**Work instruction**
Pick up the post about Timothy Kurek's year living as a gay man and carry it on from its last sentence.

**Extract provided**
Monday, 15 October 2012

A Christian Walks In Gay Man's Shoes

Kurek, centre

Timothy Kurek has just published his book, The Cross in the Closet. In it, he details a year spent as a homosexual living in the US.

This is particularly surprising as he went to a right-wing church, saw himself as a soldier for Christ and attended Liberty University, the "evangelical West Point".

After speaking to a lesbian friend who has been ostracised from her family, he decided to challenge his own views and beliefs.

He said, "In order to walk in their shoes, I had to have the experience of being gay. I had to come out to my friends and family and the world as a gay man."

The Observer newspaper said: "Kurek's account of his year being gay is an emotional, honest and at times hilarious account of a journey that begins with him as a strait-laced yet questioning conservative, and ends up with him reaffirming his faith while also embracing the cause of gay equality."

Naturally many of his friends from Liberty were not impressed. Many wrote him emails after he came out, asking that he repent of his sins and warning that he faced damnation. Likewise, his mother's initial  response was, "I'd rather have found out from a doctor that I had terminal cancer than I have a gay son.".

**Information supplied**

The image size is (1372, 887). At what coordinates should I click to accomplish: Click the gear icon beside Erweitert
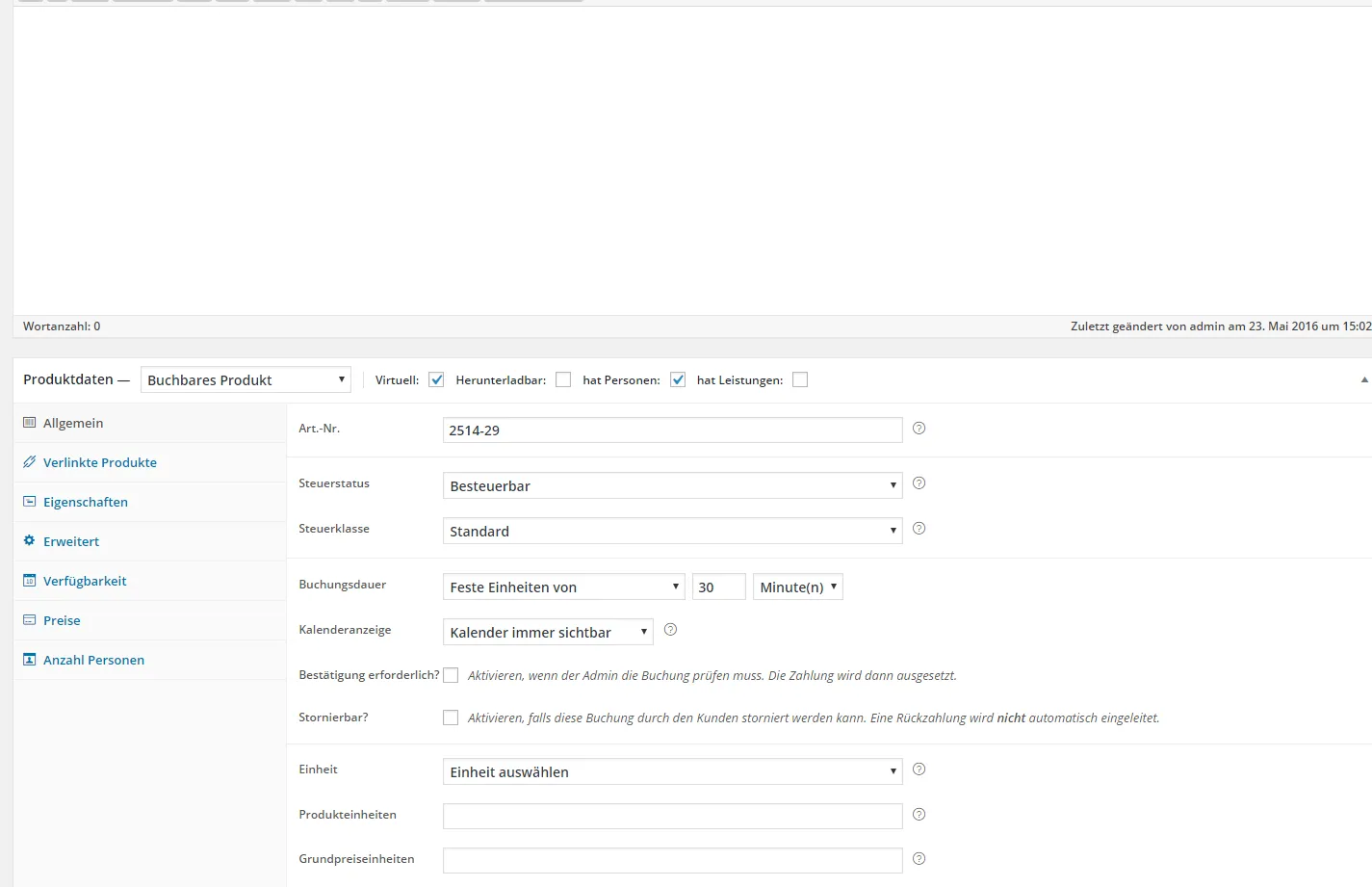(29, 541)
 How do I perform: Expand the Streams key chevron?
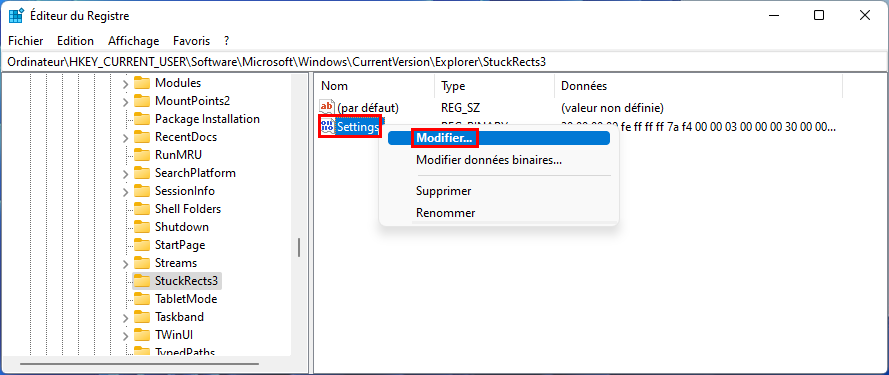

**Exercise answer**
However, eventually she too was won over and changed her views. "My mom went from being a very conservative Christian to being an ally to the gay community. I am very proud of her," he said.

In one gay bar, Kurek said he was stunned to discover gay Christians discussing their belief in creationism, "I found gay Christians more devout than me!".

Kurek's journey ended when he revealed his secret and "came out" again, but this time as a straight Christian.

He says that one of the most surprising elements of his journey was that it renewed his religious faith rather than undermined it, "Being gay for a year saved my faith". Kurek also said his experience not only should show conservative Christians that gay people need equal rights and can be devout too.

Was Kurek right to go undercover? How do you think he new gays friends felt? How do you think his family felt? Do you think this experience and the book will have a positive long lasting effect on Kurek? How about the conservative Christians in America?